Reviewing hyphenation

From Wiki
Revision as of 22:16, 4 February 2009 by Huttarl (talk | contribs) (created the page)
(diff) ← Older revision | Latest revision (diff) | Newer revision → (diff)
Jump to navigation Jump to search

The Problem

We have a situation where hyphenation is an issue, due to a 2-column layout where the columns are not very wide. We've done a lot of tweaking of settings for hyphenation and interword spacing, and the result seems pretty good. In particular, there are not many cases of consecutive lines that end with hyphens, and not many cases where a hyphenation occurs over a right-hand page break. The few cases that exist, we have been fixing manually by using \hbox{...} to prevent hyphenation at the trouble spot.

But the hyphenation is by nature somewhat volatile, so whenever we change something we would like to be able to easily recheck the hyphenation. And our book is over 1200 pages, so it would be very helpful to have tools to make the checking more efficient.

Potential Solutions

PDF viewers

One tool we found was the "evince" PDF viewer in Linux, which highlights all search results at once. So you can search for "-", and it will highlight all hyphens, which makes it easier to scan the PDF visually for hyphenation problems.

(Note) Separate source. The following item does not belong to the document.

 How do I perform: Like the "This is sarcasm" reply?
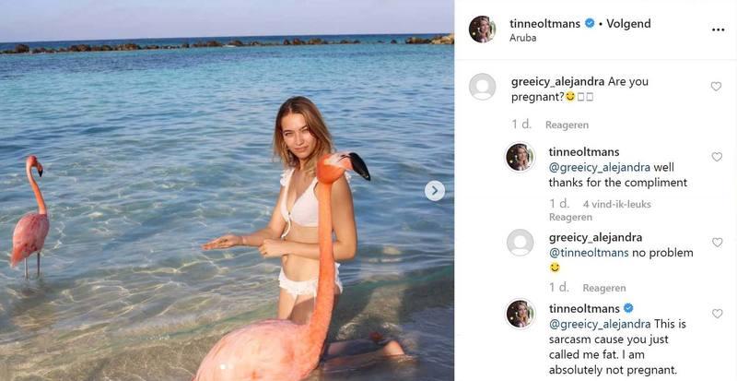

Still, this approach has its limitations... our layout domain experts don't have Linux machines, and I haven't found a PDF viewer for Windows that can highlight all search results at once.

(We are still looking into Okular, which is available for Windows at

A ConTeXt solution

Another approach we wondered about was having TeX highlight the hyphenations... e.g. changed the background color to yellow or red, when outputting a word that's dynamically broken/hyphenated. (Rather like we have TeX output red grid lines to help with debugging layout.) I think we would also want to highlight static hyphens that occur at the end of a line, as in "Niger- Congo," because they have a similar visual impact. Possibly using a different color.

This would be an ideal solution, I think, but we don't know how to have TeX detect when a word gets dynamically hyphenated. (I made some inquiries on the NTG list to this effect. The response was that it would be not difficult to implement this in mkiv, but it could not be done in mkii. And we were not free to move to mkiv.)

Adobe Acrobat / Javascript

Another possibility is using javascript in Adobe Acrobat Pro to automatically find and highlight end-of-line (and end-of-page) hyphens. That is the approach where we had most success. The features and limitations are described below, and the javascript code is attached.


  • In Acrobat Pro, load a PDF and select "Highlight Hyphens" from the Tools menu to begin the highlighting. The first part of each word that is line-broken with a hyphen is highlighted.
  • The javascript console window shows progress.
  • The console reports number of hyphens (actually, words line-broken with a hyphen) on each page.
  • The resulting highlighted PDF can be saved including the highlights.
  • The saved, highlighted PDF can be viewed with highlights using Adobe Reader (does not require Acrobat Pro).


  • Slow. A representative test showed 0.07 pages per second (14 seconds per page!) That would mean about 5 hours for our book.
  • The resulting PDF file grows by about 25%.
  • Sometimes the highlighting function stops with an error ("Internal error" / "General error") after about 30 pages. We don't know why but maybe it could be avoided by only doing a limited number of pages at a time.

The code

The two attached javascript files are placed in the Acrobat javascripts folder, e.g. C:\Program Files\Adobe\Acrobat 9.0\Acrobat\Javascripts, and then Acrobat is restarted. add-hyphen-menu.js adds a menu item for "Highlight Hyphens..." on the Tools menu. findAndAnnot.js defines the function that finds line-broken words and highlights the first "quad" of each.